Но мне всё это было чуждо, а потому уже после первой четверти я перешёл из гимназического в обычный класс.
Но тут передо мной встала другая проблема.
Классным руководителем в обычном классе была Анна Валерьевна. Вот она и стала той большой (и толстой) проблемой, в решении которой я проявил характер. Человеком она была колоритным, а потому я просто обязан дать ей словесный портрет. Надеюсь, он читателя удовлетворит.

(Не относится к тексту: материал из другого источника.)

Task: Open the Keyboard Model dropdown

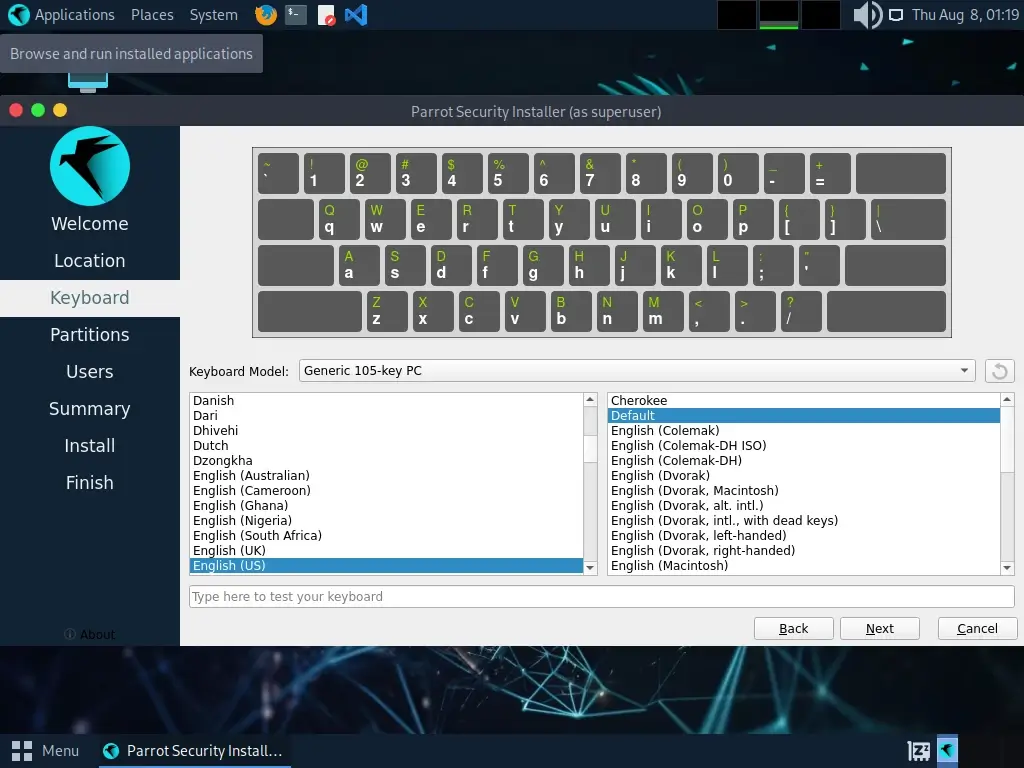Action: click(x=637, y=371)
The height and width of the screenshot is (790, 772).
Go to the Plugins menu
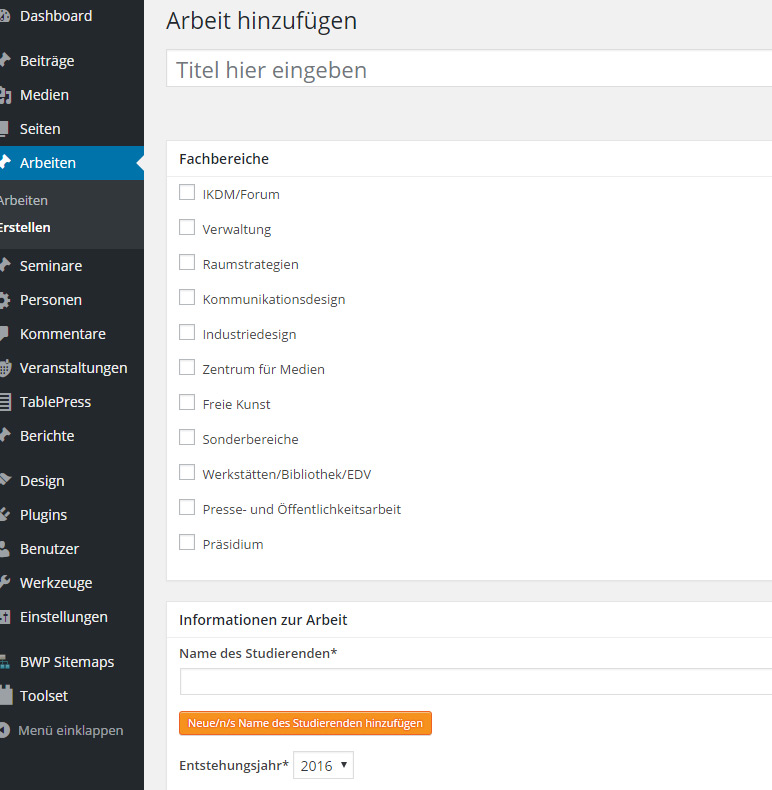43,515
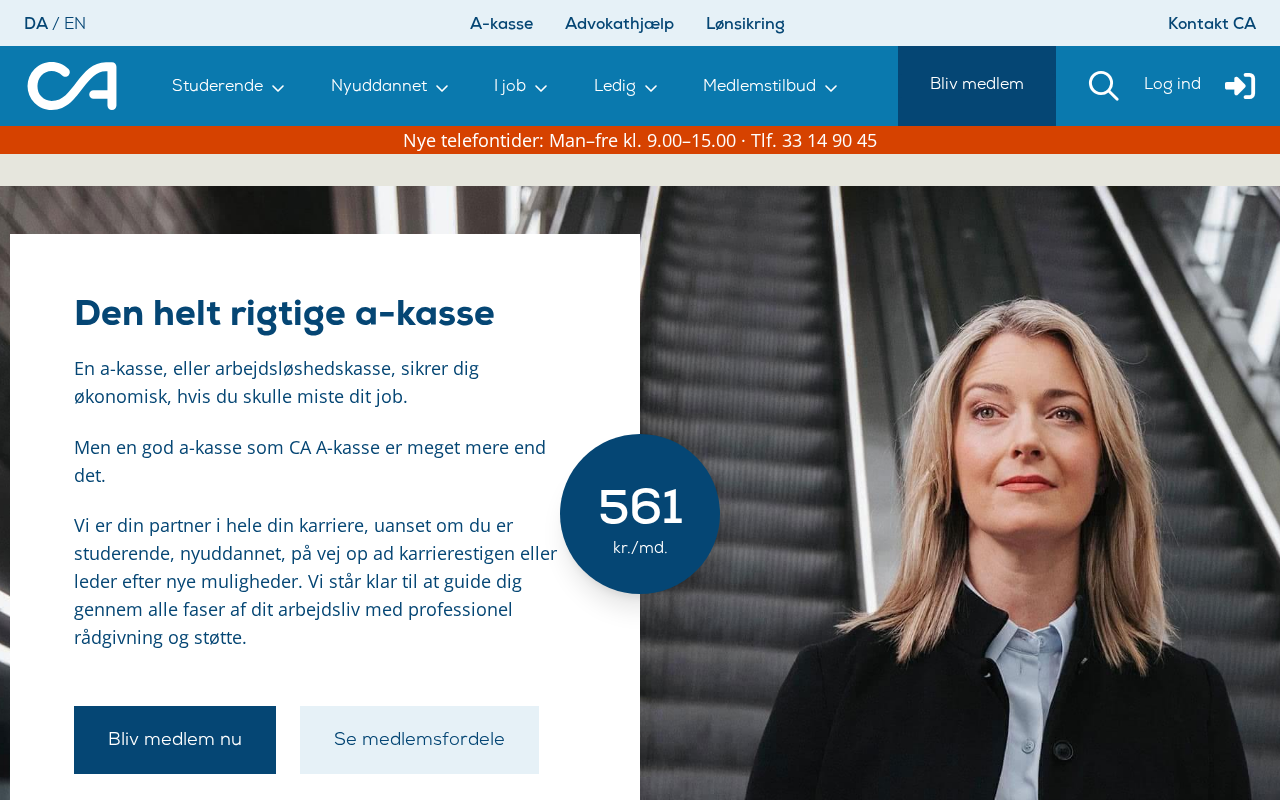
Task: Click the Kontakt CA link
Action: click(1212, 24)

Итак, представьте же себе весьма упитанную даму неопределённого возраста с огромными выпученными глазами, раздувшимся зобом и крупным носом-картофелиной. Одета она в брюки и какую-то не то блузку, не то кофту из плохонькой синтетической ткани, купленную на вещевом рынке.
Представили?
Ну, вот она, Анна Валерьевна!
Однако внешний вид – это так.
Он часто бывает обманчив. Намного важнее дела человека. Вот о них-то мы сейчас и поговорим.
Алла Валерьевна любила пошутить. Но юмор у неё был… Тут не подходит даже эпитет «солдатский». Солдатский юмор, конечно, груб, но не настолько. Лучше всего пояснить на конкретных примерах.
Идёт урок (Анна Валерьевна вела у нас математику).
Турана Джафарова просится выйти. Анна Валерьевна ей и говорит: «Что, опять мандавошек ловить будешь, блядь нерусская?!». И ржёт. Нет, именно не смеется, а ржёт. Смех Аллы Валерьевны был реально неотличим от ржания кобылы.
Или вот ещё пример. Урок. Мы пишем контрольную. Анна Валерьевна обходит класс, смотрит за тем, чтобы никто не списывал. Подходит к Насте Говядовой и говорит ей так, что в коридоре слышно: «Слышь, блядь, штаны подтяни, шалава! А то жопа видна! Увидит кто – ещё ебать тебя начнёт! Ебать, блядь! Ебать, нахуй!».
После этого она ещё минуты две по-лошадиному хохотала.
Я, конечно, могу ещё многое подобное вспомнить, но, как мне кажется, читатель уже и без этого суть уяснил. Шутки Анны Валерьевны всегда были подобны вышеприведённым.
Однако любила наша классуха не только пошутить, но и просто поругаться. Мы все знали, что её недавно бросил муж. Ещё мы знали, что у неё есть сын-подросток. Словом, типичная разведёнка с прицепом.
Именно поэтому она, вероятно, и была такой злобной на нас. Она любила поорать на нас благим матром. Без причины. Просто так. А уж если кто-то опаздывал на урок, не успевал сделать домашку или ещё что, то она закатывала просто жуткие скандалы.
Так, помню, был у нас один мальчик. Яша его звали. Хороший мальчишка, но лентяй жуткий. Он постоянно не делал домашние задания.
О, как его отчитывала Анна Валерьевна на классных часах!
Словом, и на математике тоже иногда.
Она ставила его у доски и велела раздеваться до трусов.
Знала, видно, что голый человек чувствует себя более уязвимым. Когда он раздевался, то она начинала изо всех сил дубасить его указкой по ногам, по рукам, по спине и по животу. При этом она ругалась трехэтажным матом, а глаза её устрашающе горели.
Ругань воистину доставляла ей удовольствие.
И не только ругань: она любила унижать.
Помню, как она измывалась над Яшкой. Ей нравилось унижать его. Она впадала от этого в некое подобие транса. Выглядело это омерзительно, но одновременно зловеще и устрашающе.
Не думайте, что это всё касалось только Яши. Нет, на его месте оказывались частенько и другие. Да, Анна Валерьевна любила мучить.
А ещё она любила выпить…
Помню, на её столе всегда стояла огромных размеров кружка. Из неё она всё время потягивала кофе с коньяком.